God, the ONE, in order to manifest creation, had to establish duality. There is an Indian legend how He first created without dwaita (duality), and immediately everything and everyone merged back into His bliss – creation ended. Duality (contrast and opposites) is needed for creation to exist.

Both sides of duality (beautiful and ugly, light and darkness, joy and suffering) have their special role for us: the beautiful side is there because “God wants to enjoy Himself through many.” We are here on earth, Yogananda teaches, “to entertain and be entertained.” The beautiful things are also supposed to remind us of the Creator.

The other side, suffering and evil in creation, also has an important role for us: it is our teacher.

Suffering means that a man or a nation has erred in the past, has gone against nature’s laws. Eat a nail and you get the result. The result is supposed to teach us not to eat nails anymore, but to use our free will more wisely. During every moment of suffering we should ask: “What is life teaching me here?” Suffering, according to Yogananda, is also making 100% sure that we will return back to God, instead of getting lost in His creation.
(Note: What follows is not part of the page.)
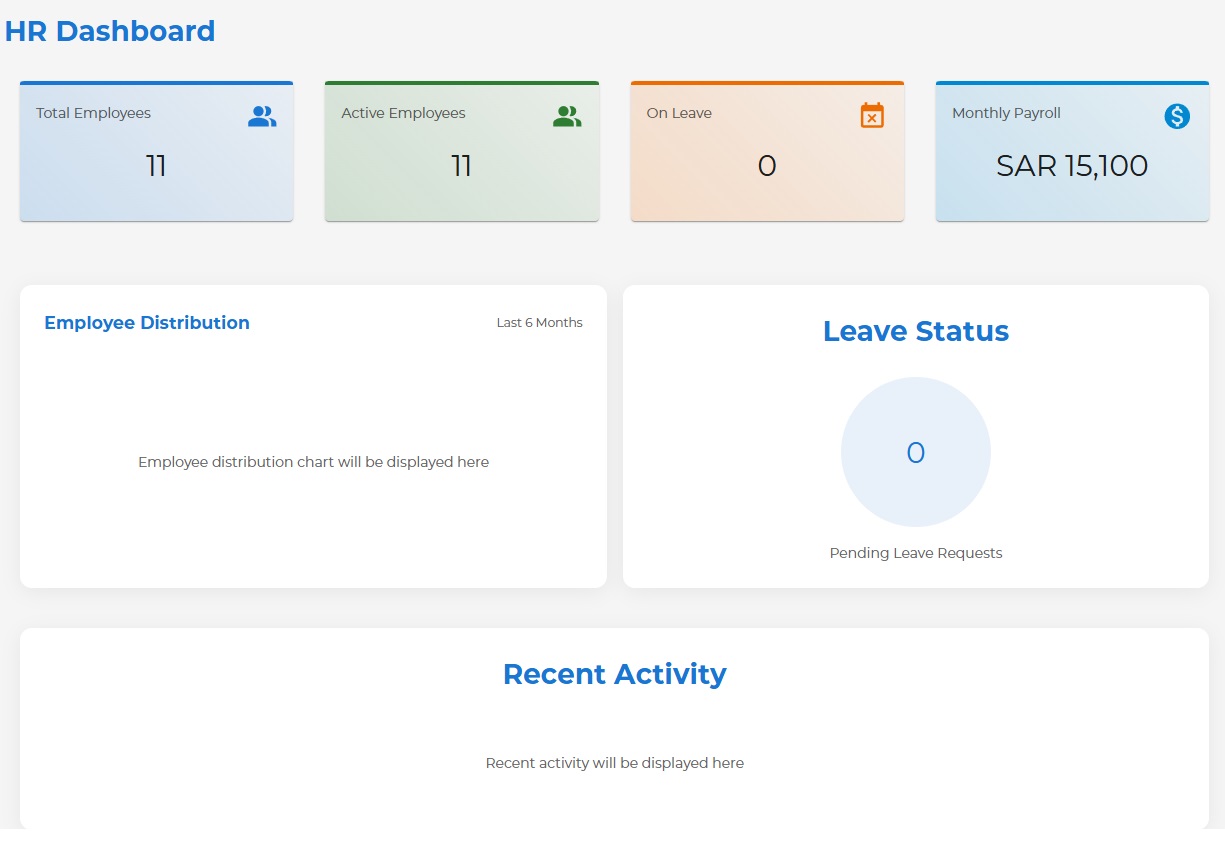
Task: Open the Leave Status panel
Action: pos(915,331)
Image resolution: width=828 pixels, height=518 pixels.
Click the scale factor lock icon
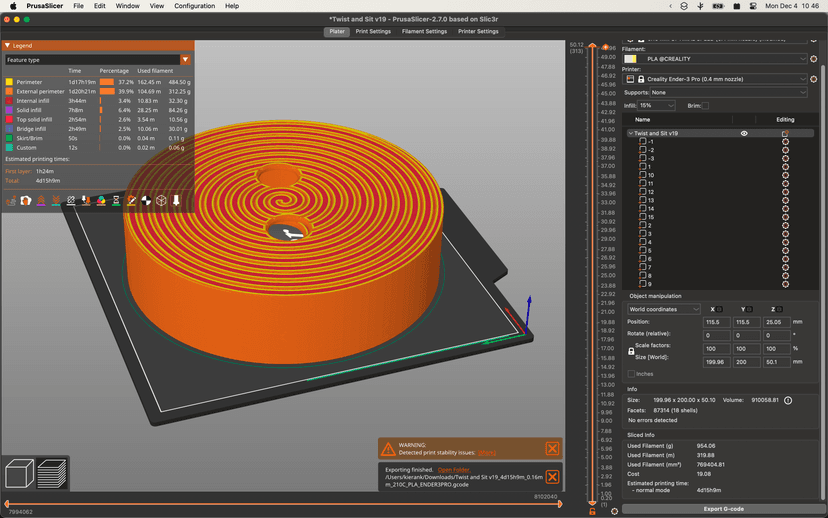pyautogui.click(x=631, y=352)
In the Autobiography of a Yogi, Yogananda asks God in a vision: “Why this suffering?”

The Heavenly Voice answers him:

“Creation is light and shadow both, else no picture is possible. The good and evil of maya must ever alternate in supremacy. If joy were ceaseless here in this world, would man ever seek another? Without suffering he scarcely cares to recall that he has forsaken his eternal home. Pain is a prod to remembrance. The way of escape is through wisdom! The tragedy of death is unreal; those who shudder at it are like an ignorant actor who dies of fright on the stage when nothing more is fired at him than a blank cartridge. My sons are the children of light; they will not sleep forever in delusion.”

You or someone else might ask: “But what sense does that make? Leaving supreme happiness in God to enter a creation in which the plot is that suffering pushes us to return to where we already were at the start? Why Lord? The world is weeping.”

2) Suffering as the spice to make the happy ending glorious

So here is Yogananda’s second answer, maybe a bit more satisfying for some people: Life is an enormous drama, like a story in a book or a film, created by the great “Stage Director.”

Imagine reading a book in which everything from the beginning is only rose-colored and happy; we would get bored at page five!

But if the story is tough at times, and later there is a glorious happy ending, we will have fully enjoyed the book.

The same is true for the story of life: in our evolution all of us pass through happy chapters, tragic chapters, funny chapters, painful chapters, interesting chapters, odd chapters, rich chapters, poor chapters… a story so complex and varied that no Shakespeare could ever write it. Here is the good part: in the end, the last chapter will be so intensely glorious that we can not even imagine its ecstasy (“enjoyable beyond imagination of expectancy”). It’s the moment of our final homecoming.

This is why every saint who experienced that last chapter has exclaimed: “Well done Lord, it was all worth it.” No saint has ever said in the end: “Oh Lord, that certainly was a bad story.”

We are all like the prodigal son in the biblical story: we leave the Father to experience the world; we get lost; we first enjoy, then suffer, and finally decide to return back to Him. At home an enormous feast is waiting for us. Moral: the only sane choice for us is to hurry back Home – now!

3) Ask personally!

The third answer is for those whose minds are still not satisfied. “Leave a few questions to be answered by the Divine.” When you are finally standing face to face with the Creator, then you are truly ready to ask Him for an explanation. You may even scold Him, just as Yogananda did many times. If you do so, you can be sure that you’ll have billions of people behind you!

I hope one of these answers is satisfying for you.